Jesus Year: Spring Equinox

Today is the equinox. This weekend is my birthday, my Jesus year: I will be 33 years old.
It occurred to me that I could spend this year trying to get to know him again (it's been a while). I could read the gospels every day and meditate on who he was, that year of his death. I could meditate on who I am, this year of my life—the points of connection, the differences. Perhaps I could find out if there's still a conversation to be had between us.
I have been following my New Year's Resolution to live the Tao this year. I feel something happening in me; it feels like what happened toward the end of my time in France, when all this slow, internal work came together and bore fruit. This continual trying and forgetting and not spending effort on the forgetting but trying again. I've been more aware, a shift. I remember to feel things. I remember the word enlightenment, because lately it feels like a room with the lights on—nothing transcendent or ecstatic; it's just, you can see where the furniture is.
The last time this happened, the key was acceptance: I accepted the distance, the dryness, and this opened up a richer way of being that quenched my thirst in each consecutive moment. I've noticed acceptance in this time, too. I've been thinking about time passing, getting older, death and the fleeting. I am always thinking about these things, but lately I think of them with acceptance instead of heartache. Here we are, then.
Last night I said to Boots, I don't know if what I've been feeling is acceptance or complete dispiritedness, because there's some of that in it, too. I've been wondering if this flavor of acceptance is one of the differences between who you are in your thirties and who you are in your teens. In your teens, you have this sweeping emotional capacity, ready to fan to flame wherever it's needed, and you believe it's needed often. Your hand is strong and you grip life tightly and you believe that's what it takes to hold onto life. In your thirties, you spend less on this and that; you save your capacity until the need is greater.

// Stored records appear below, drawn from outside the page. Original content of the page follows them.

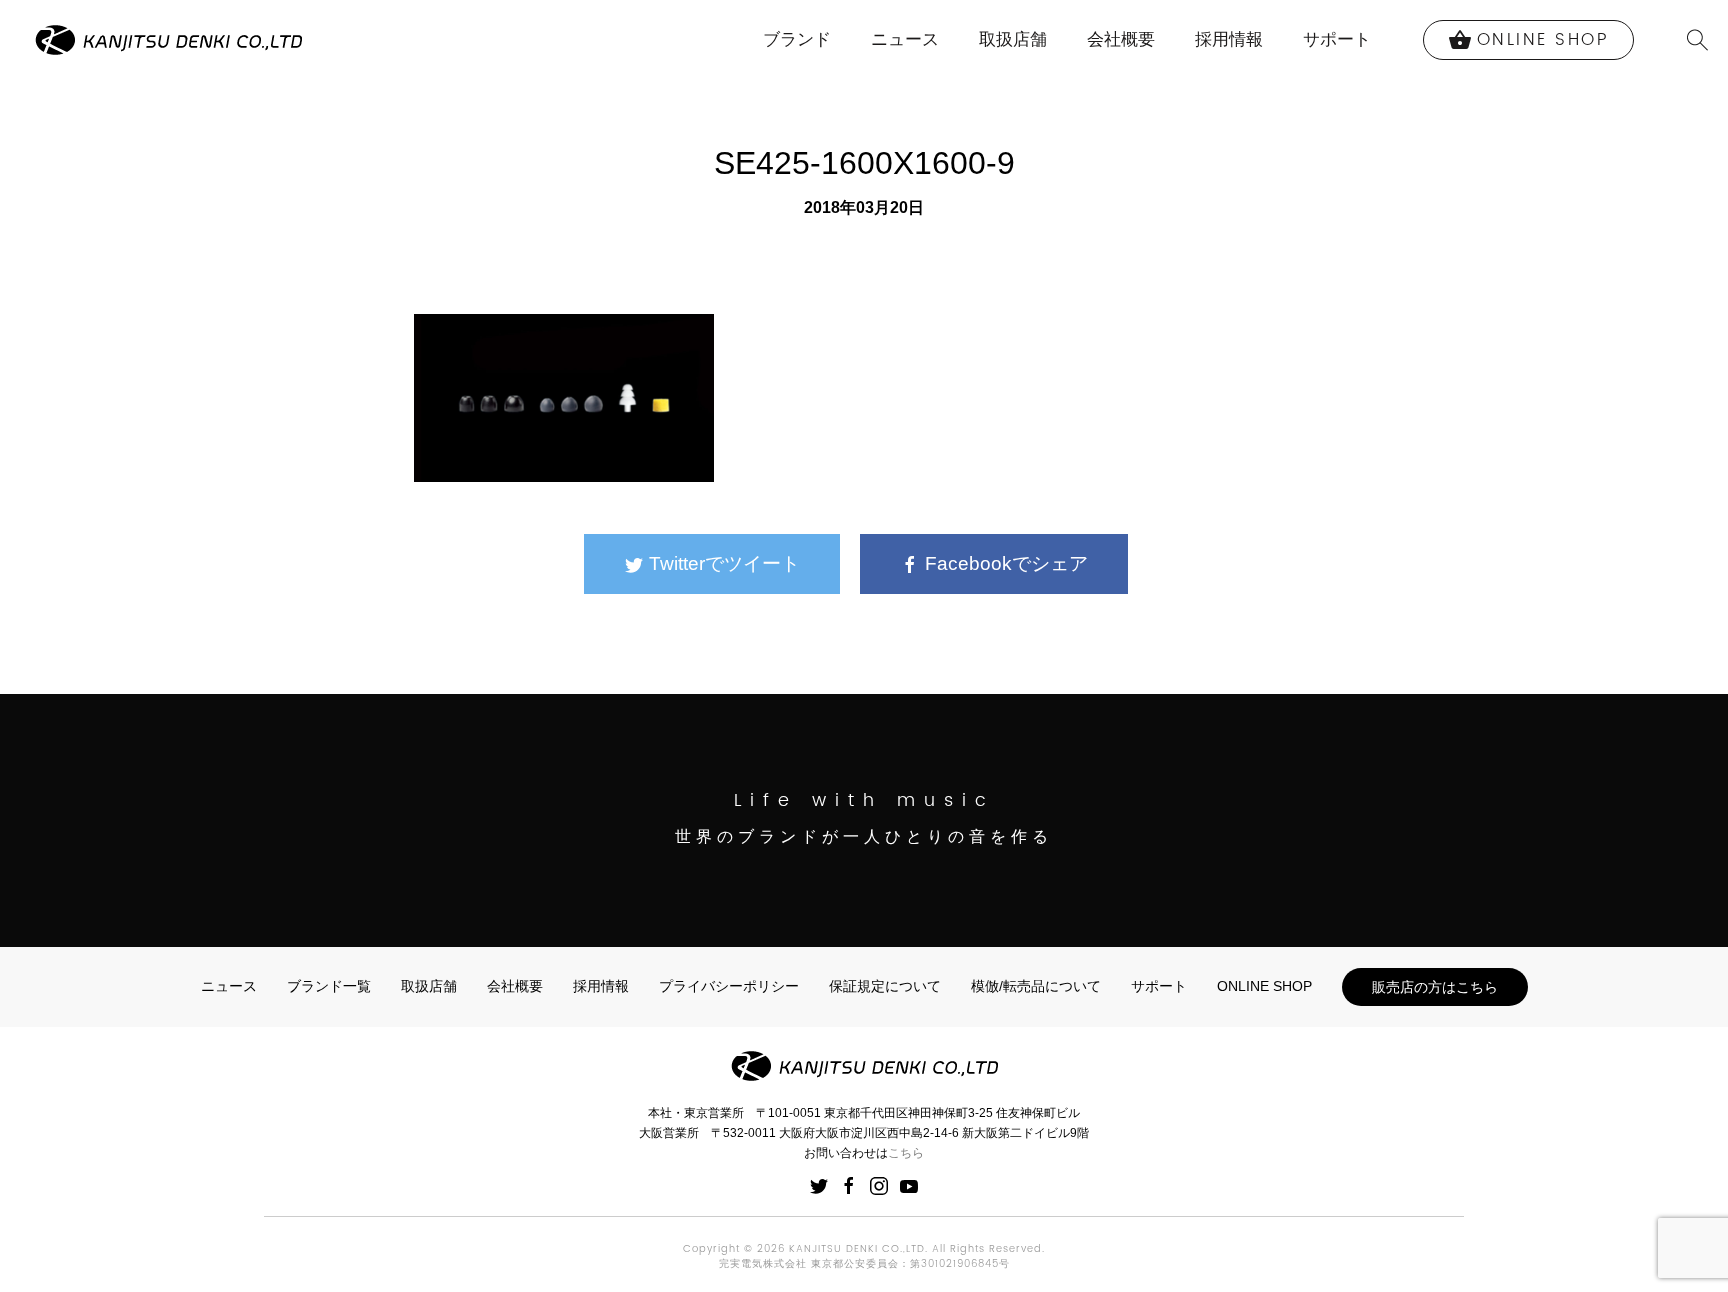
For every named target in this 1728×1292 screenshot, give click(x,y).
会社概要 (1121, 39)
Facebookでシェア (1004, 563)
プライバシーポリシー (729, 986)
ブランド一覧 (329, 986)
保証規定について (885, 986)
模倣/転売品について (1036, 986)
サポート (1337, 39)
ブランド (797, 39)
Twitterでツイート (722, 563)
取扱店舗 (1013, 39)
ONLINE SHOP (1264, 986)
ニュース (905, 39)
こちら (906, 1153)
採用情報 (1229, 39)
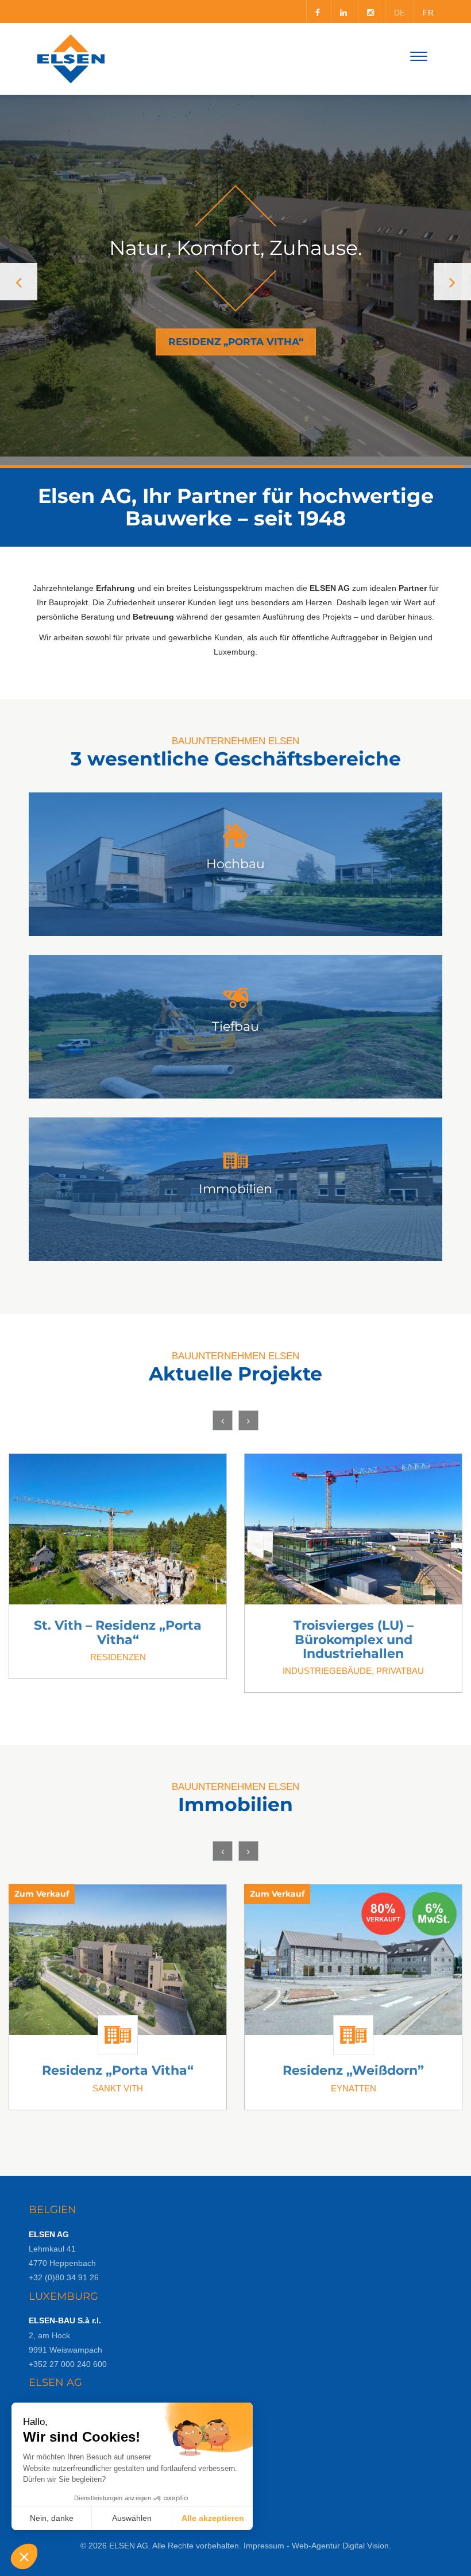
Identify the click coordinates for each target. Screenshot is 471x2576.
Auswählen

Your hand is strong but not as fresh, and you hold life and know that it's there whether you hold it or not.
There is dispiritedness in me.
Acceptance is a redeemer, though. There's something to be gained, some great strength, a rebuilding, just in looking at yourself and saying, "Here we are." I guess if you're standing in your center, you're ready to pivot. So acceptance prepares you for movement.
Anyway, as I was thinking about my birthday and my New Year's Resolution, it occurred to me to spend my Jesus year in the attainment of perfection. I thought I might drink the experience of these twelve months as a kind of communion, to share with him his life and truth and pain, his resurrection and his death. What might one learn from that sort of thing?

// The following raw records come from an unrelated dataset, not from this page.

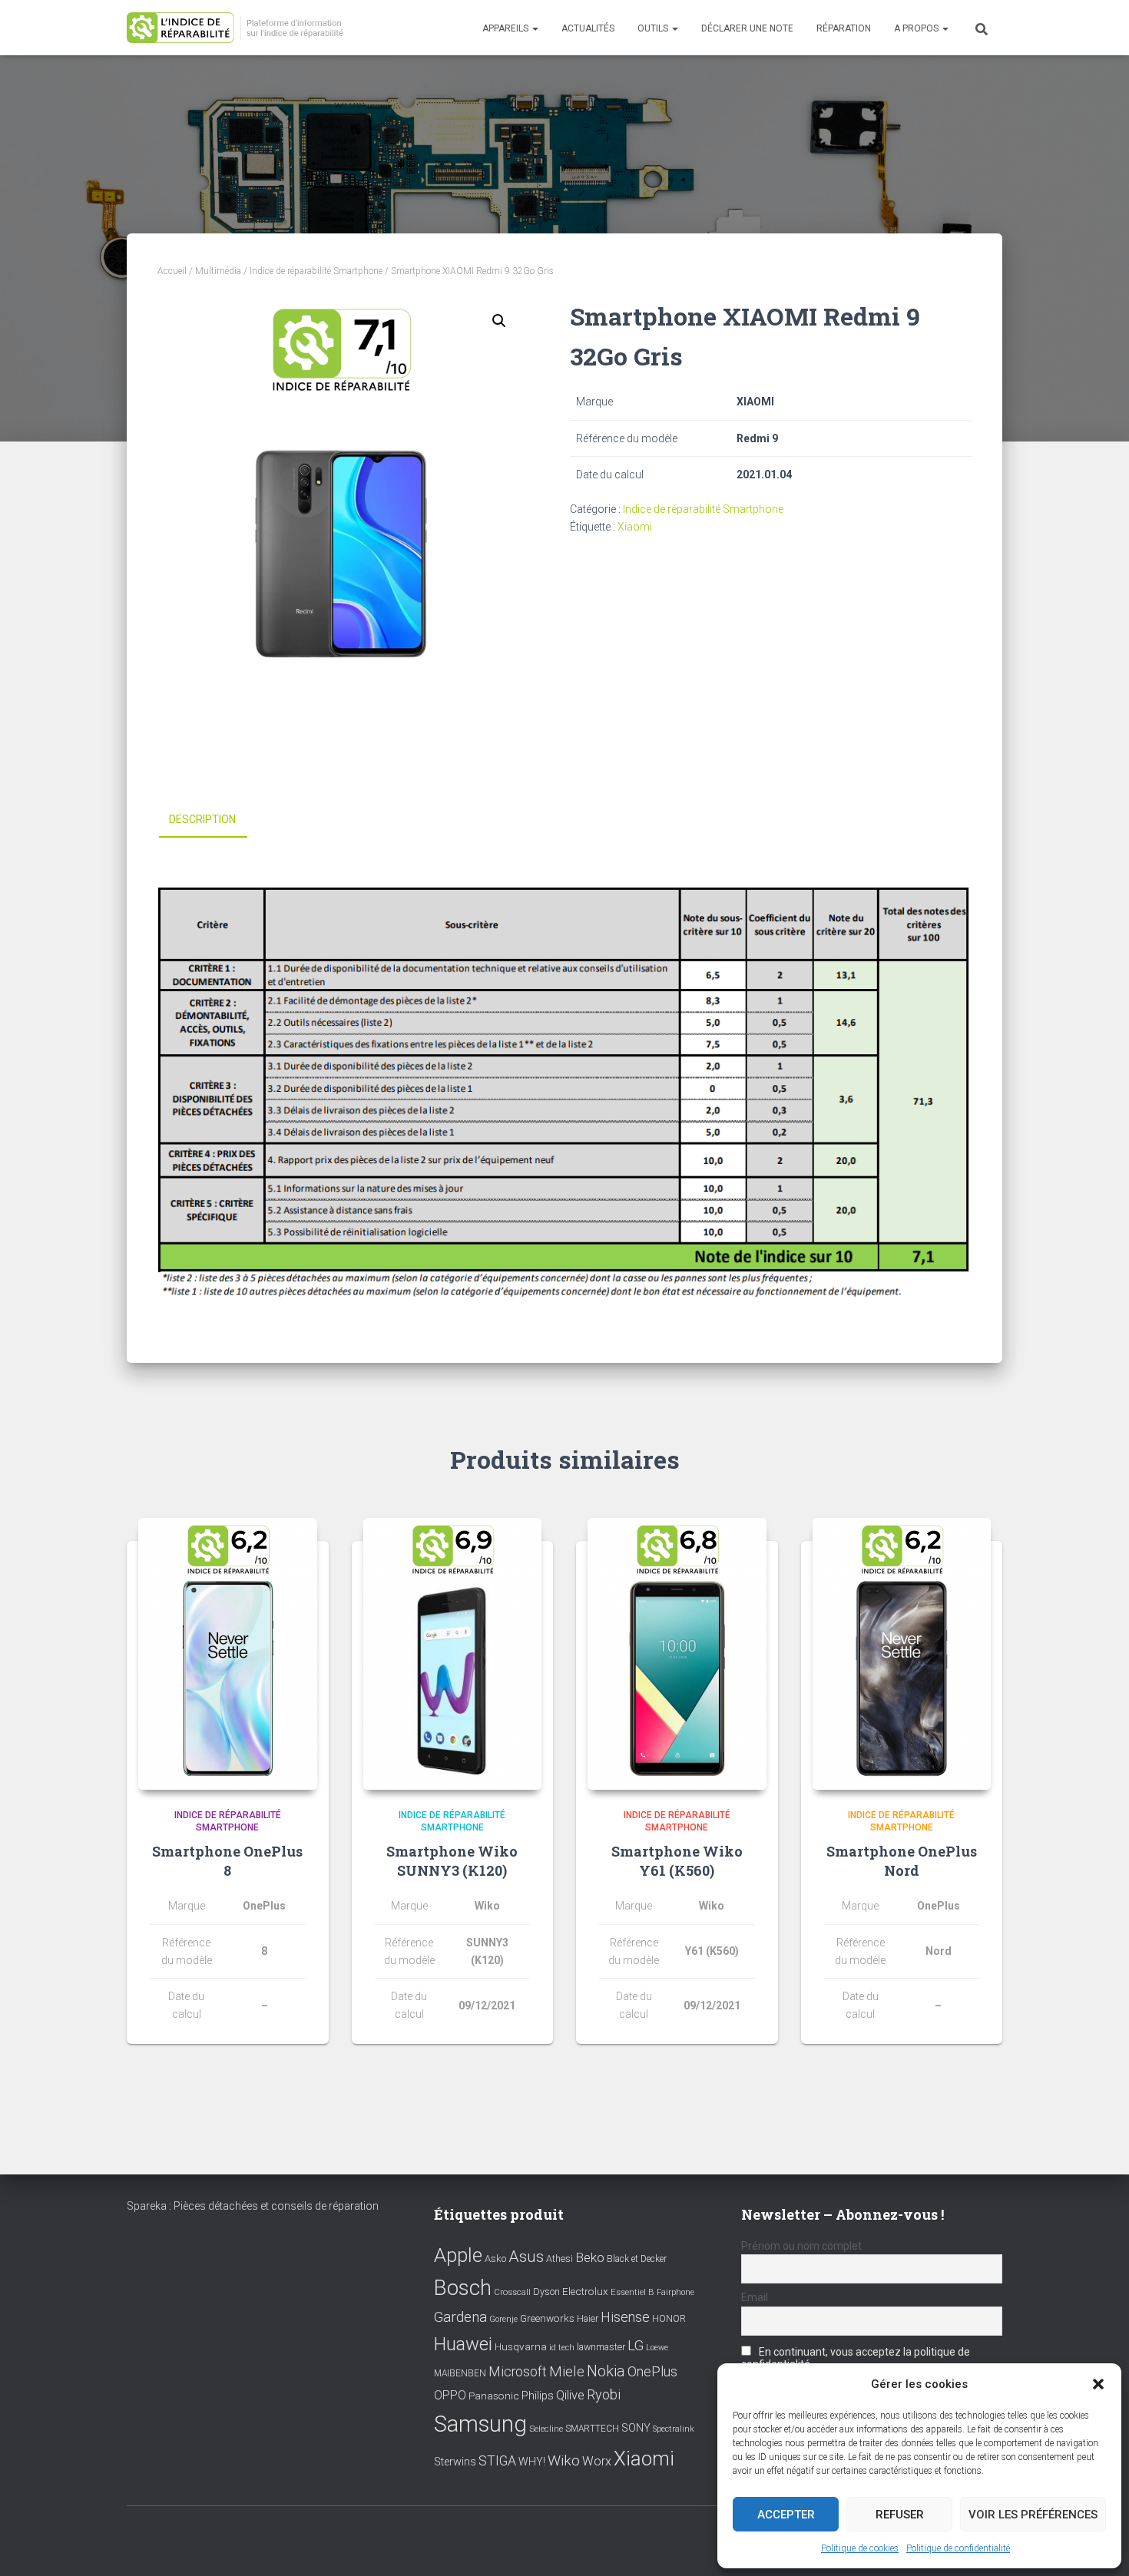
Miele (566, 2371)
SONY (636, 2428)
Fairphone (675, 2292)
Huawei (463, 2344)
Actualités (587, 28)
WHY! (531, 2461)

Dear Jesus, You are a man. You are a Middle Eastern man. You don't know me from Adam and why would you care? Except wait, you're more than just that bundle of historical assumptions I'm making, because look at how you treated the children.
Dear Jesus, In that case, you are a complete mystery. Who are you?
Dear Jesus, This year, you die. You are young, just like me, or as Leonard Cohen might say, almost young. You've learned some important things over the years, but you can remember your childhood, the freshness of it. They've been looking at you as a man, though, for a long time, now—longer than they do in our culture, where it takes so long for kids to grow up. So maybe you don't remember your childhood the same way that I remember mine. Still: you're young; you've got your strength about you. Anyway, you die this year; you suffer and die for something important, something you've been working for. You're an activist and it's going to kill you this year. Did you know that? I thought I'd tell you just in case.
The word I was looking for wasn't acceptance or dispiritedness. It's resignation.